Takeshi Murata's spectacular Monster Movie is the unmistakable star of the show up now at Western Bridge. To make the four-minute-long piece, Murata digitally tore up a few seconds from the 1981 B movie Caveman using tools that allow him some degree of improvisation, turning the scenery into a roiling blitz of psychedelic color that surrounds the monster as he performs a funny-sad convulsive dance. A catchy song by Plate Tectonics acts as the soundtrack.

Over and over, the monster charges forward as though he's fighting with the very surface of the video, in the manner of, say, de Kooning tearing at his abstract paintings, destroying and remaking them hundreds of times before declaring them finished. Or the collagists. Or Lucio Fontana, the canvas ripper. The images are both illusionistic and abstract. Likewise, the work is both deep in terms of its engagement with philosophies of artmaking, and flat in terms of simply being entertaining.

It's a video that's more about painting and cinema than video. And in fact, as Western Bridge director Eric Fredericksen points out, the entire group video exhibition, titled Multiplex, turns out to be more about dance and choreography than about video. Multiplex is one of three video art surveys on display in Seattle right now, but none of them claims actually to survey video as a medium. What would be the point? It may have been a viable idea back in the 1970s, when video was young and self-conscious, but now video art can be just about anything: abstract, literary, sculptural, painterly. It can be indistinguishable from experimental film, costume drama, hand animation, documentary, and everything else on YouTube. (Check out Kalup Linzy's "All My Churen" to see an artist whose work really fits YouTube.)

In art galleries and museums, the diversity of the medium is evident in the insane number of different screening apparatuses. It's almost comedic, and usually determined by a gallery's relative resources, but it also feels right for the unpoliced loping around of the medium itself.

How many ways are there to install a work of video art? At the independent nonprofit Crawl Space gallery, it's like a poor man's technology fair right now. There are handheld DVD players, clunky TV sets with thick frames around the screens, tiny naked monitors mounted on the walls and sprouting wires, and the glowing eye of a projector focused on a screen in the middle of the room.
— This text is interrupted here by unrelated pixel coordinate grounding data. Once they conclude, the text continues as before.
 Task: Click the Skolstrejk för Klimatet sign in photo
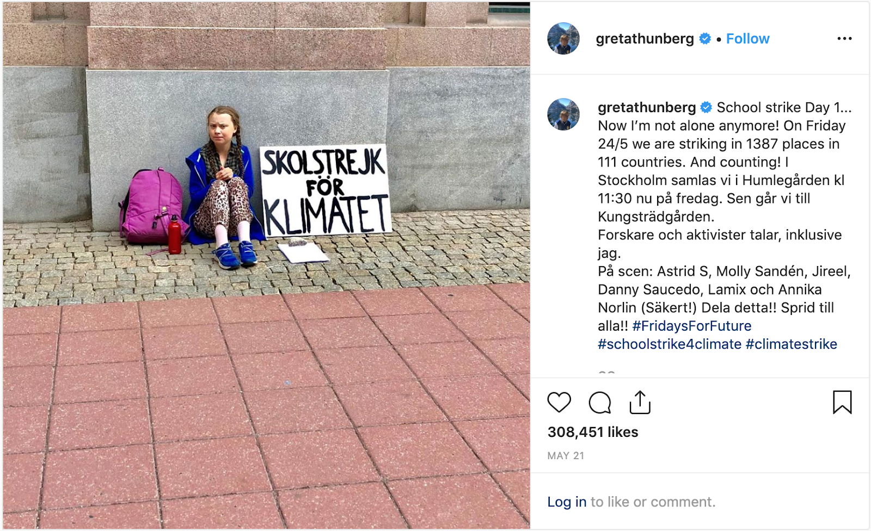326,190
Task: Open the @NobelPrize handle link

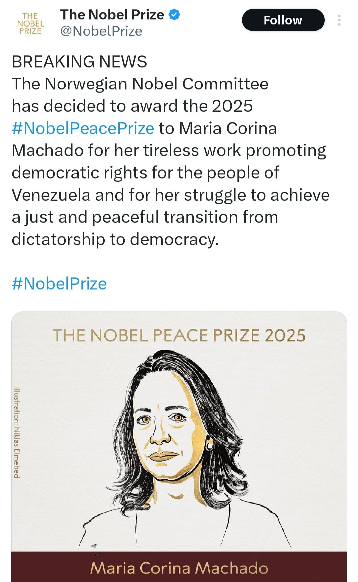Action: (x=101, y=31)
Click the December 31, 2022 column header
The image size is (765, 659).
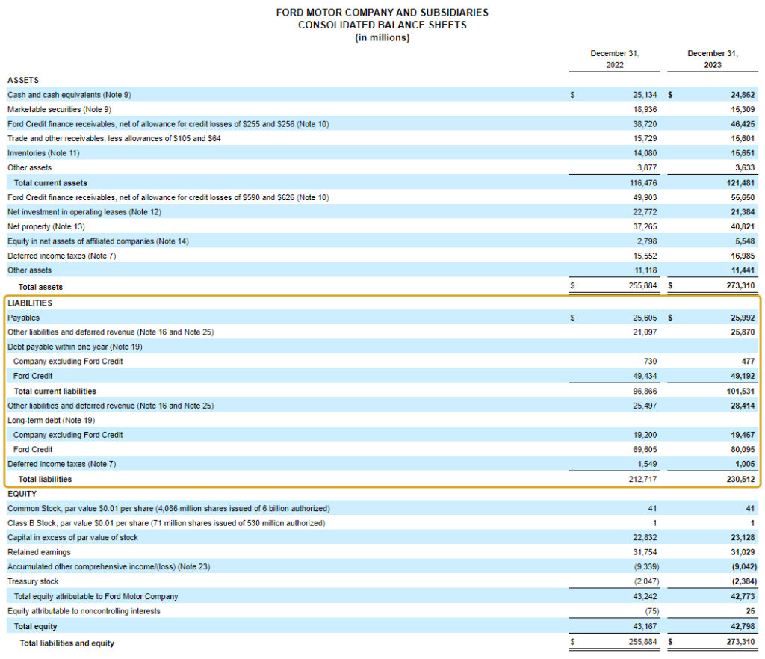615,59
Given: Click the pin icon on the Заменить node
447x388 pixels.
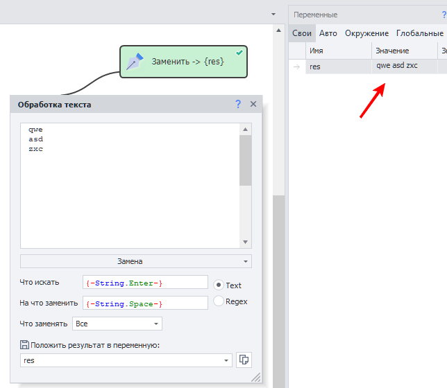Looking at the screenshot, I should tap(135, 62).
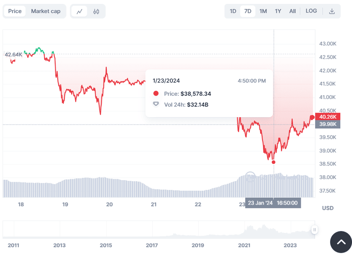This screenshot has width=352, height=254.
Task: Select the 1D timeframe option
Action: click(233, 11)
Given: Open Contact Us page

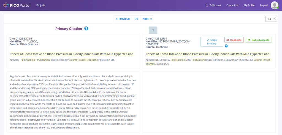Looking at the screenshot, I should click(x=232, y=5).
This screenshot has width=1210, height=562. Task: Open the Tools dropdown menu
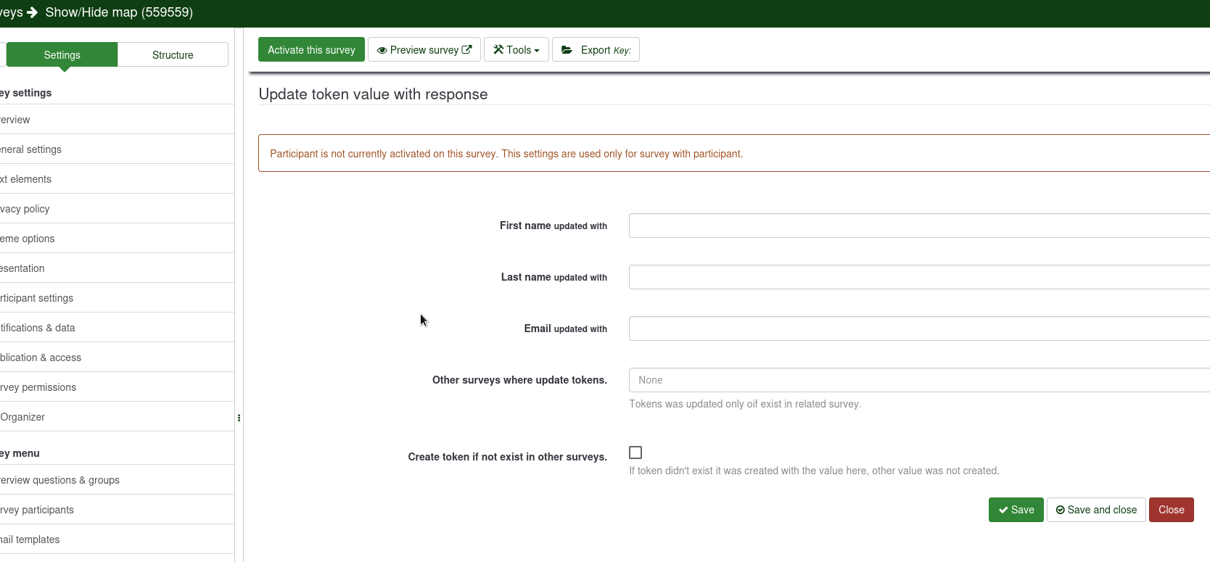point(516,50)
The occasion is a survey of nine young video artists from around the country—an unlikely event in a one-room alternative space, meant as a retort to the many juried shows that leave out video entirely because of practical considerations.

The rich man's version is over at Western Bridge, where sleek flatscreens are the preferred but by no means only display devices. There's a giant projection in a pitch-black room, movie-style; a screen dangling in midair over a balcony; wall projections; and a large, complex built structure that acts as a wooden proscenium for three screens with a roped-off area of visible "backstage." Multiplex is a buffet of video from the last 10 years, augmented in the upstairs sitting room by an on-demand anthology of video curated by the New Museum of Contemporary Art and called Point of View: An Anthology of the Moving Image.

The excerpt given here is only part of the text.